Warisan Kuliner Serangga Global

Konsumsi serangga bukanlah fenomena baru, melainkan telah mengakar dalam sejarah panjang budaya kuliner di berbagai penjuru dunia. Praktik entomofagi, atau konsumsi serangga, telah ada selama ribuan tahun dan tersebar luas di berbagai negara, termasuk di Indonesia. Serangga ternyata menyimpan kekayaan nutrisi yang jarang diketahui banyak orang. Kendati bayangan memakan serangga bikin bergidik, nyatanya di berbagai belahan dunia, serangga diolah untuk dijadikan lauk.

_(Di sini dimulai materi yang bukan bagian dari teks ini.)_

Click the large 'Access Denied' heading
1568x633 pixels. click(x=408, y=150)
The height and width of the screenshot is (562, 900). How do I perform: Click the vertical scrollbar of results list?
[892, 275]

Penelitian terbaru menunjukkan bahwa lebih dari 2.205 spesies serangga telah menjadi bagian dari diet manusia di 128 negara, terutama di wilayah Asia, Afrika, dan Amerika Latin. Di Asia, konsumsi serangga memiliki akar budaya yang kuat dan beragam. Di Thailand, misalnya, serangga seperti jangkrik, belalang, dan larva kumbang air raksasa menjadi camilan populer yang dijual di pasar-pasar tradisional dan warung makan pinggir jalan. Olahan serangga Thailand terkenal dengan cita rasa gurih dan pedasnya, sering kali digoreng dengan bumbu rempah atau ditambahkan ke dalam salad. Di Jepang, inago (belalang sawah) dan hachinoko (larva lebah) dianggap sebagai makanan tradisional yang memiliki nilai gizi tinggi. Sementara di Korea Selatan, beondegi (kepompong ulat sutera) merupakan camilan populer yang direbus atau dikukus.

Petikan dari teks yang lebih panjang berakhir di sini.